DealBreaker’s Guide To Running Bear Stearns: The Early Weeks

Lots of others in the business news media want to interview Alan Schwartz, the new head of Bear Stearns. We just want to tell him what to do. They can only report. We get to decide.

Look. Alan let us tell you a story. When Kruschev was forced out as Premier of the USSR, he sat down and wrote two letters to his successor. The outside of the first letter said "open this the first time you get into a situation that you can't get yourself out of.” Soon enough the new Premier got himself into a sticky situation. So, he opened the first letter from Kruschev and it said "Blame every thing on me.” So the new Premier did, and it worked like a charm and he was back up on his feet. Pretty soon though, he got himself into another mess and so he opened the second letter from Kruschev, it said "Sit down and write two letters".

So you see Alan, you're in that first golden period. Write down everything on your books that even possibly hints of nonperformance. Because right now, you can just blame everything on Jimmy Cayne. But if you don't take the write downs, and you miss your numbers later on... well then you'll need to sit down and write two letters.

Also, for Bear Stearns investors, you might want to take this advice into account. If the new boss has a clue about how to run things, we’re likely to see more write-downs and hedge fund collapses. Does anyone know if there are any more of these funds full-up with asset-backed securities hiding in the bathrooms at Bear? They don’t return our calls these days, so we’re not even bothering to call them.

--Everett Stuckey, DealBreaker correspondent.

Comments

Posted by jag, Jan 10, 2008 4:46PM

a) the CEO isn't an accountant, and b) the idea that you should overstate your losses during a bad year to make your succeeding years look better goes against just about every accounting rule you can imagine.
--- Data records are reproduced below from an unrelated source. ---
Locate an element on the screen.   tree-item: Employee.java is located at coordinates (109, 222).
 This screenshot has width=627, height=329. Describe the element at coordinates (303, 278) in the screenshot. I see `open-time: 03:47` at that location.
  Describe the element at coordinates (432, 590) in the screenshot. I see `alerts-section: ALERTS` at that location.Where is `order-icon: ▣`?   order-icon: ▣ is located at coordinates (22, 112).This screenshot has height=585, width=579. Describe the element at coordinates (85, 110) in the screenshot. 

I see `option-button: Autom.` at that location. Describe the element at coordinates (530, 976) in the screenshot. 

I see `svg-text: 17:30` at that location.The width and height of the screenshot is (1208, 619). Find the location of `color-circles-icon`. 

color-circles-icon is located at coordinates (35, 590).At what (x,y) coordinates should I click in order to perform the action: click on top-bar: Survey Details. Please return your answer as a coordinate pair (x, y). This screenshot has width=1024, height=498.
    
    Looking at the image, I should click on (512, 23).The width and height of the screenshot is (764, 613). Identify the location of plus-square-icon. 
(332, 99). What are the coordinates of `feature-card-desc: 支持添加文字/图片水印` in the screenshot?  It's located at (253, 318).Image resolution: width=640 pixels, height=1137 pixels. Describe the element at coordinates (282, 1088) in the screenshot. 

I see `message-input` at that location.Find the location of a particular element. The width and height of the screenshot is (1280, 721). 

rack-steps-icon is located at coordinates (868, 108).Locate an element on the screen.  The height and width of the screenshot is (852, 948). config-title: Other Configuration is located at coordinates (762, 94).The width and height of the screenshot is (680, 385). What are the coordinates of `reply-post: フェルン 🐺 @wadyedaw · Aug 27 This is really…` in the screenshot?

Posted by To The Hilt, Jan 10, 2008 4:52PM

c) who cares?

Posted by , Jan 10, 2008 4:55PM

So tired.

Posted by The Symbionese Liberation Army, Jan 10, 2008 4:58PM

We claim responsibility for Everett Stuckey.

Posted by Nominate me, Jan 10, 2008 5:01PM

Tired? Yes. Good advice to any CEO taking over a steaming pile of shit? Absolutely.

Posted by , Jan 10, 2008 5:09PM

Could you brainwash him to be funny?

Posted by Cpt. Obvious, Jan 10, 2008 5:10PM

Is it just me or does John Carney resemble bugs bunny?

Posted by , Jan 10, 2008 5:18PM

Can you brainwash him to be funny?

Posted by notjag, Jan 10, 2008 5:20PM

jag, it's called taking a bath. pretty common in accounting. anyone who passed accounting 101 could tell you that.

Posted by Everett Shmuckley, Jan 10, 2008 5:23PM

You wrote the same damn post like 2 hours ago. Get it together man.

Posted by , Jan 10, 2008 5:24PM

way to steal a line from The Lord of War.

Posted by Anonymous, Jan 10, 2008 5:30PM

way to steal a line from Lord of War that stole a line from Traffic.

Posted by Anonymous, Jan 10, 2008 5:32PM

way to steal a line from The Lord of War that stole a line from Traffic.

Posted by London, Jan 10, 2008 5:35PM

Keep 'em coming. Haven't seen this much traffic at DB in a bit. Who is this Stuckey guy, DB shall we have a formal intro.

Posted by truth.com, Jan 10, 2008 11:36PM

this kid sucks, fire him bring back keith or somebody that knows the difference between finance and scottrade.com

Posted by Disinterested Observer, Jan 11, 2008 12:06AM

The first Stuckey post about Alan Schwartz had some mildly funny stuff in it. The second Stuckey post has a joke so old that the last person who told it to me was a 60 year old relative who's seeking hyperbaric oxygen treatment for a traumatic brain injury.

It's interesting that the day after Alan Schwartz was announced as the Bear CEO, Bear shut down an obscure third hedge fund that's been limping along since last summer.

Best of luck to Alan Schwartz. Business news readers are going to miss Jimmy Cayne.